The Downfall of the Data Engineer

This post follows up on The Rise of the Data Engineer, a recent post that was an attempt at defining data engineering and described how this new role relates to historical and modern roles in the data space.

In this post, I want to expose the challenges and risks that cripple data engineers and enumerates the forces that work against this discipline as it goes through its adolescence.

While the title of this post is sensationalistic and the content quite pessimistic, keep in mind that I strongly believe in data engineering — I needed a strong title that contrasts with my previous article. Understanding and exposing the adversity that the role is facing is a first step towards finding solutions.

Also note that the views expressed here are my own, and are based on observations made while talking to people from dozens of data teams across Silicon Valley. These views are not the views of my employer, or directly related to my current position.

Boredom & context switching

When the idle time between iteration cycles is counted in hours, it becomes tempting to work around the clock to keep your “plates spinning”. When 5–10 minutes of work at 11:30pm can save you 2–4 hours the next day, it tends to lead to unhealthy work-life balance.

Consensus seeking

Historically, people used the pejorative term “data silo” to designate issues related to heterogenous analytics that would be scattered across platforms or use incompatible referential. Silos naturally spawn into existence as projects get started, teams drift and inevitably as acquisitions occur. It’s the task of the business intelligence (now data engineering) teams to solve these issues with methodologies that enforces consensus, like Master Data Management (MDM), data integration, and an ambitious data warehousing program. Nowadays, at modern fast pace companies, the silo problem quickly grows out of proportion, where you could use the term “dark matter” to qualify the result of the expansion of chaos that is taking place. With an army of not-so-qualified people pitching in, the resulting network of pipelines can quickly become chaotic, inconsistent and wasteful. If the data engineer is the “librarian of the data warehouse”, they might feel like their mission is akin to classifying publications in a gigantic recycling plant.

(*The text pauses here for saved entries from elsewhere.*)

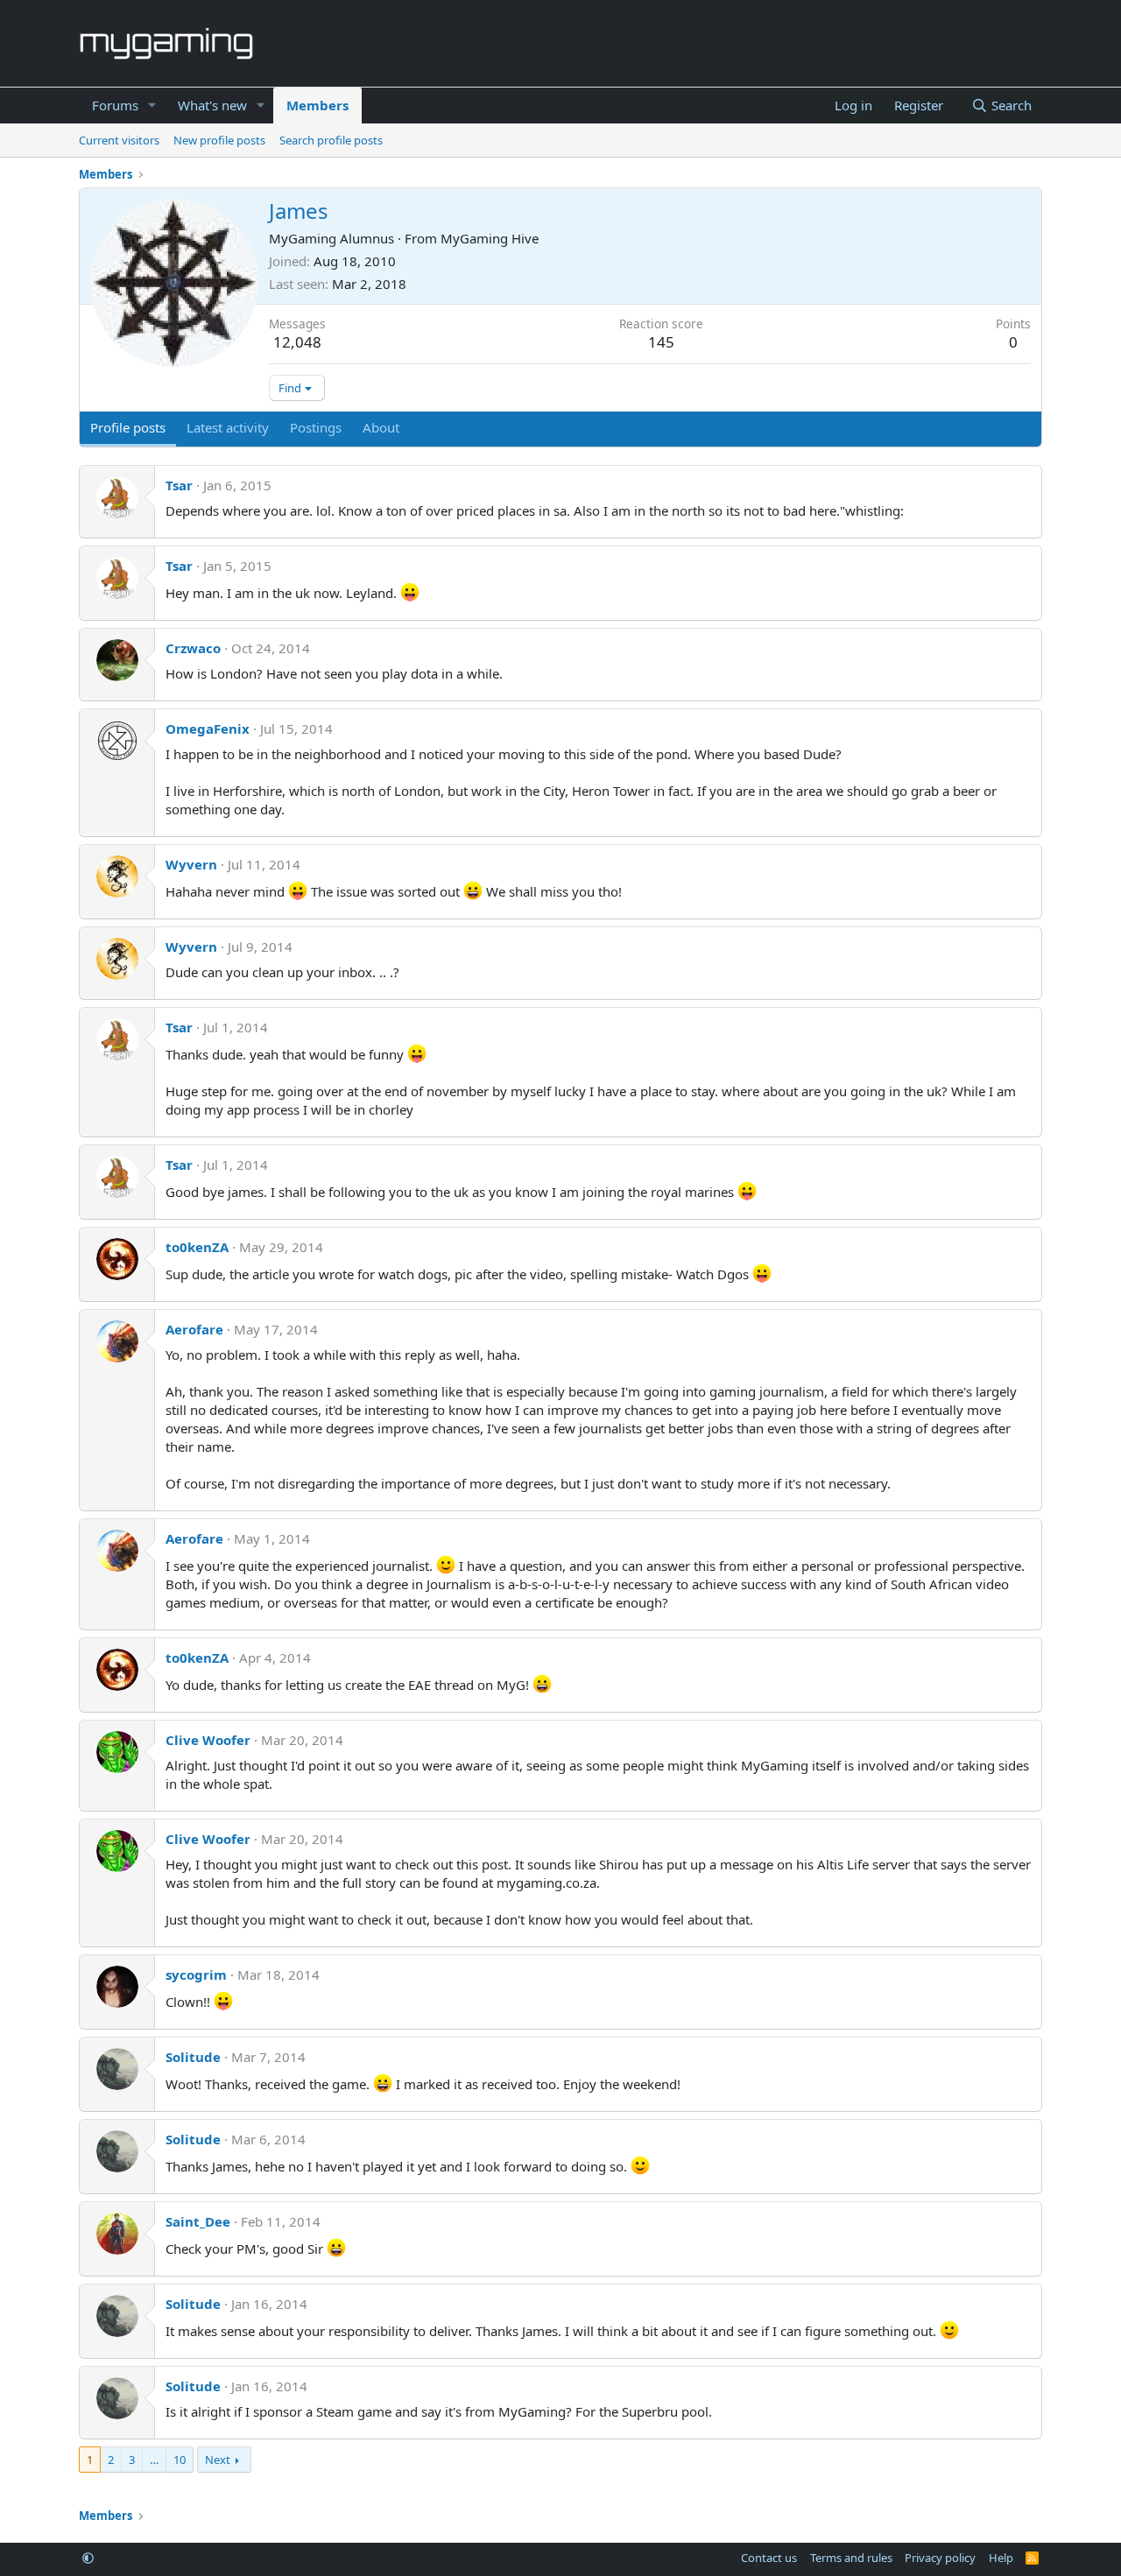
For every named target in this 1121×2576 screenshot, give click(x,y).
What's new (212, 105)
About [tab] (381, 427)
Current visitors (119, 140)
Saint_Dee (198, 2221)
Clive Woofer (208, 1740)
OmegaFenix (208, 728)
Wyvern (191, 864)
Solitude (193, 2057)
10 (179, 2459)
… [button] (154, 2459)
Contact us (769, 2557)
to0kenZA (197, 1247)
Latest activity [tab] (228, 427)
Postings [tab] (316, 427)
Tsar (179, 485)
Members (317, 105)
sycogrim (196, 1974)
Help (1001, 2557)
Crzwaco (193, 648)
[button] (152, 105)
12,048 (297, 342)
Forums (115, 105)
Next (217, 2459)
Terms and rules (851, 2557)
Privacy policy (940, 2557)
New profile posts (219, 140)
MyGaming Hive (490, 238)
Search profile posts (331, 140)
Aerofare (194, 1329)
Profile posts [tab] (128, 427)
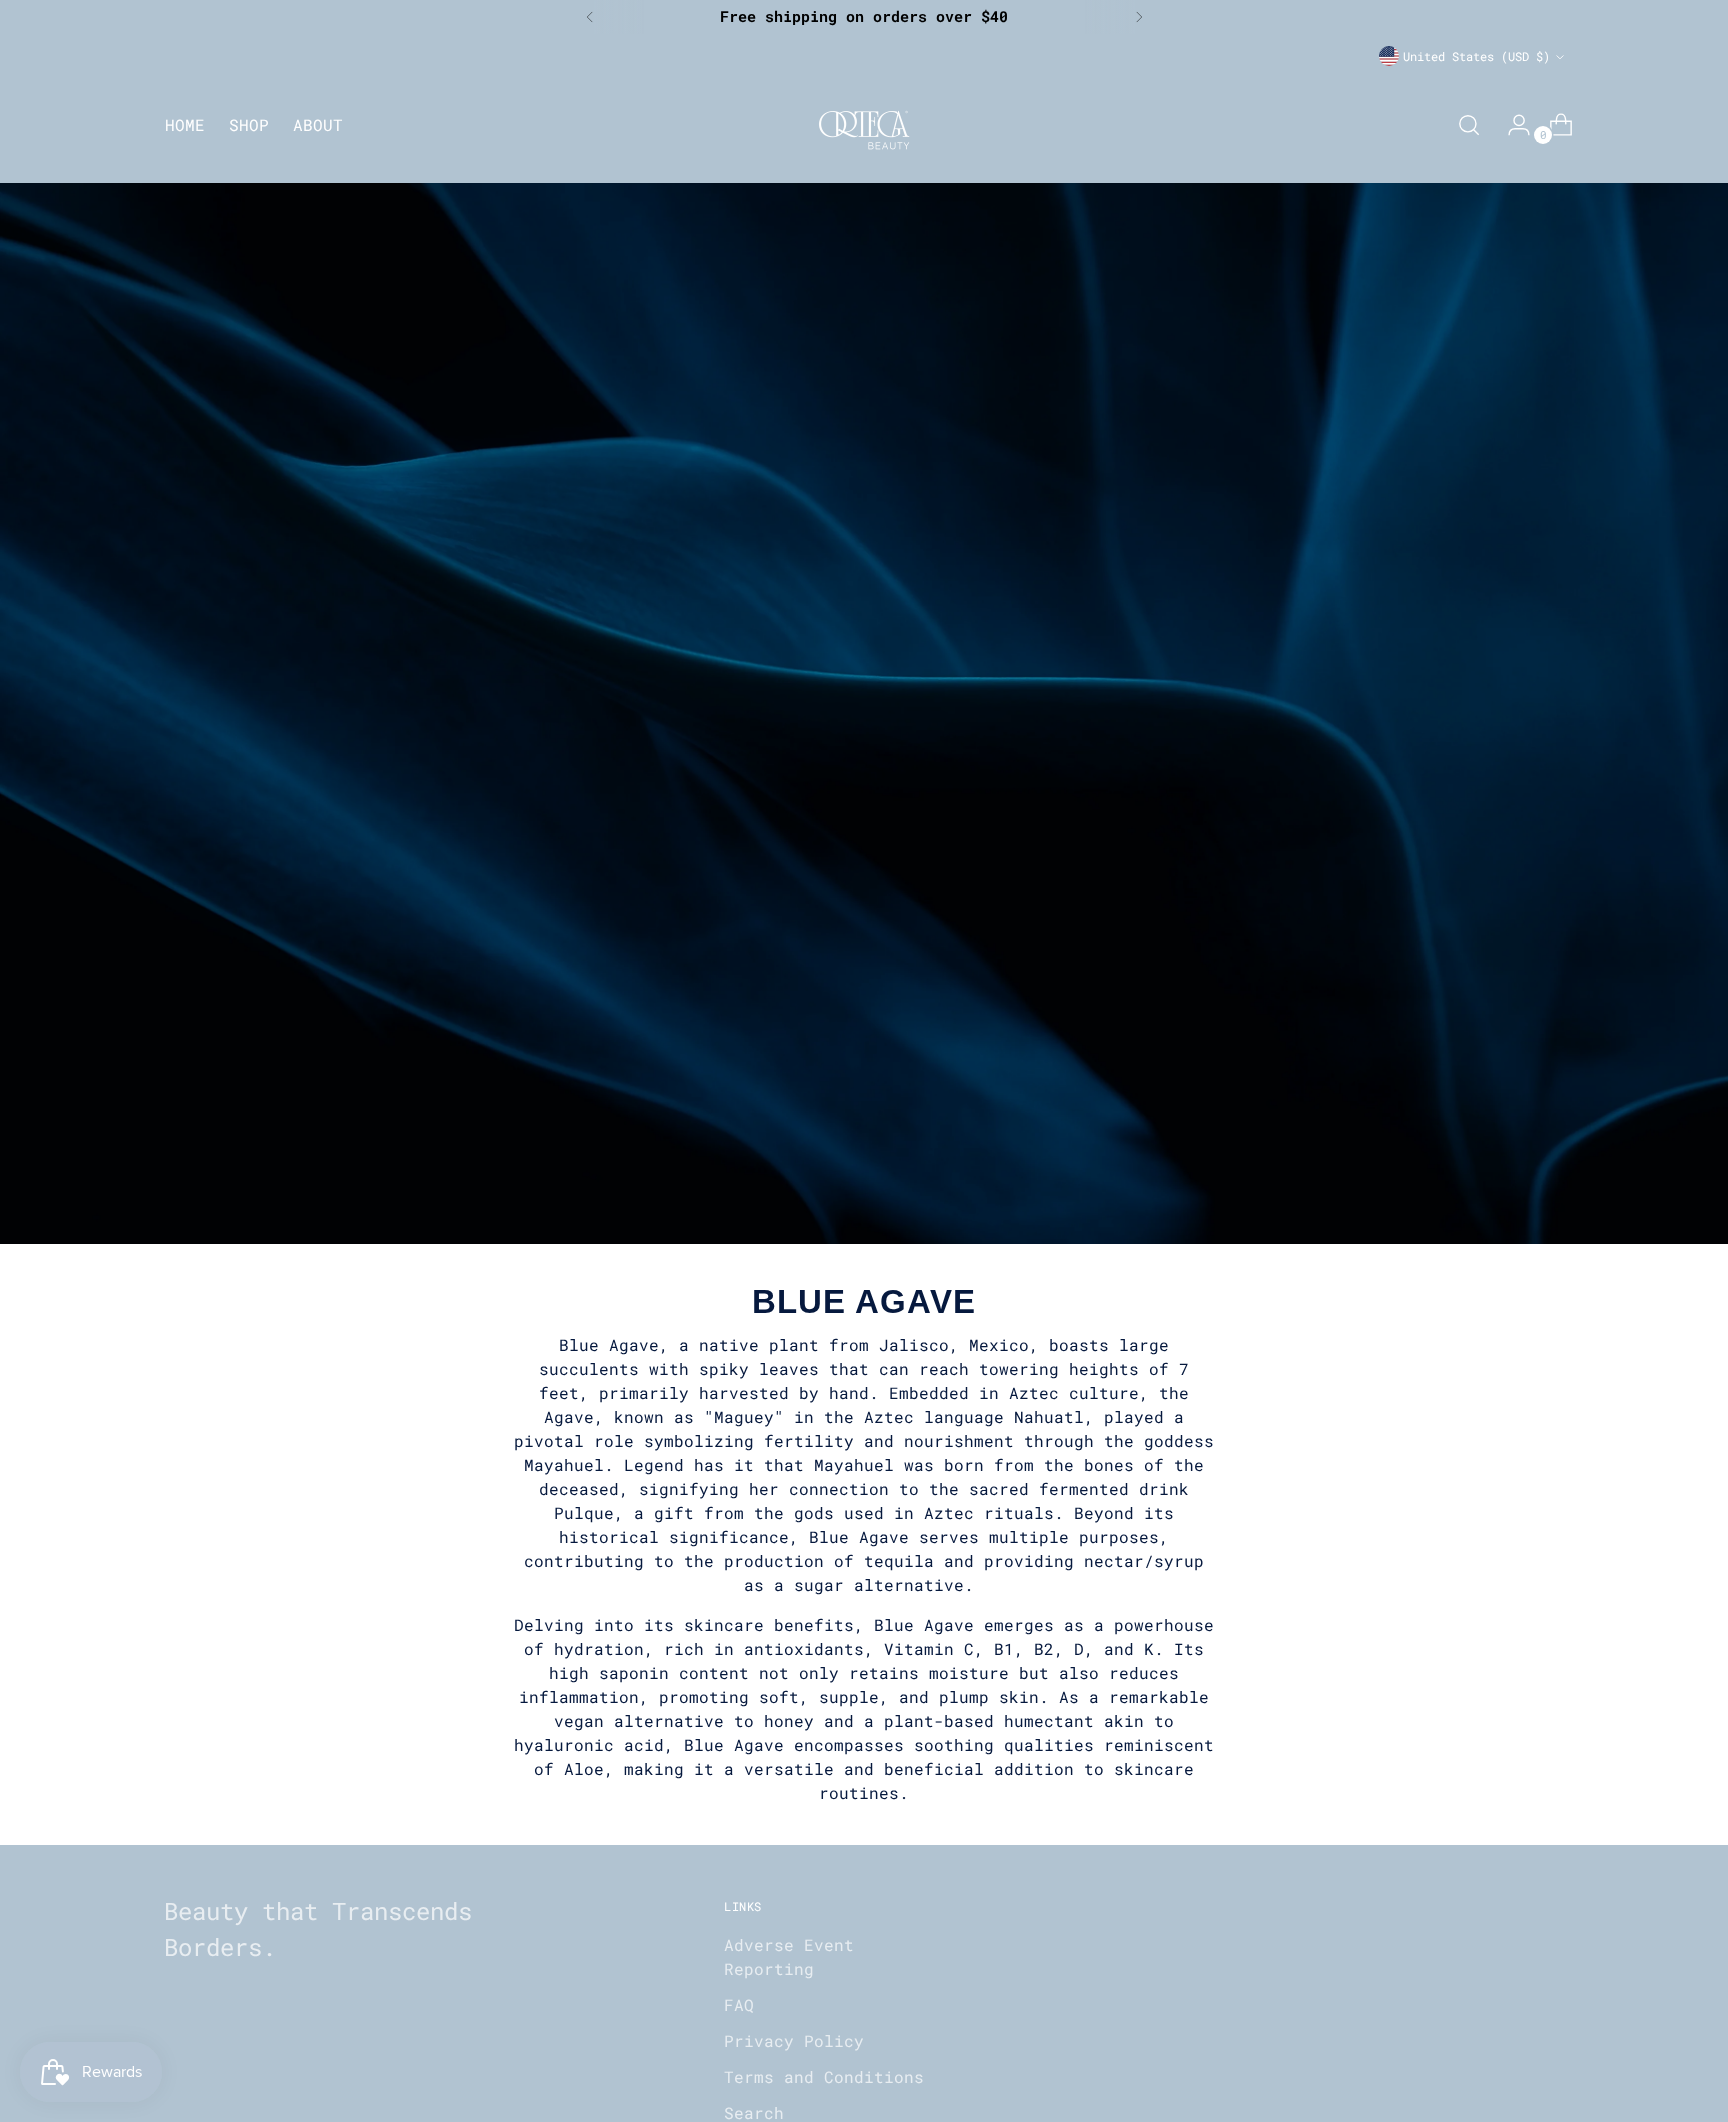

In a world where the dashboard lifecycles are counted in weeks, consensus becomes a background process that can hardly keep up with the rate of change and shifting focus of the business. Traditionalists would suggest starting a data stewardship and ownership program, but at a certain scale and pace, these efforts are a weak force that are no match for the expansion taking place.

Change Management

Since pipelines are typically large and expensive, adequate unit or integration testing can be expected to be somewhat proportional. The point being: there’s only so much you can validate with sampled data and dry-runs. And if you thought a single environment was more chaos than you could handle, try to stay sane while throwing a dev and staging environment that use intricately different code and data! In my experience, it’s rare to find any sort of decent dev or test environments in the big data world. In many cases, the best you’ll find are some namespaced “sandboxes” that people use to support whatever undocumented process they see fit.

Data engineering has missed the boat on the “devops movement” and rarely benefit from the sanity and peace-of-mind it provides to modern engineers. They didn’t miss the boat because they didn’t show up, they missed the boat because the ticket was too expensive for their cargo.

The worst seat at the table

If there’s a data engineer that is part of the conversation at all, it’s probably to help the data scientists and analysts gathering the data they need. If the data of interest isn’t already available in the structured part of the data warehouse, chances are that the analyst will proceed with a short term solution querying raw data, while the data engineer may help in properly logging and eventually carrying that data into the warehouse. Most likely an answer is required in a timely fashion, and by the time the new dimensions and metrics are backfilled into the warehouse, it’s already old news and everyone has moved on. The analyst will get the glory for the insight, and everyone else may question the need for the slow background process of consolidating this new piece of information in the warehouse.

While “impact” — which implies velocity and disruption — is the most sought after word in employees’ performance review, data engineering is condemned to being a slow background process with little short term impact. Data engineers are many degrees removed from those who are “moving the needle”.

Operational creep

Since data engineering typically comes with a fairly high maintenance burden, operational creep comes fast and disarms engineers faster than you can hire them. Yes, modern tooling help people be more productive, but arguably that’s only machinery that allows pipeline builders to keep more plates spinning at once.

Moreover, operational creep can lead to high employee turnover, which ultimately lead to low quality, inconsistent, unmaintainable messes.

Real software engineers?

The role, for the reasons depicted in this article, can suffer from a bad reputation that spins that viscous circle.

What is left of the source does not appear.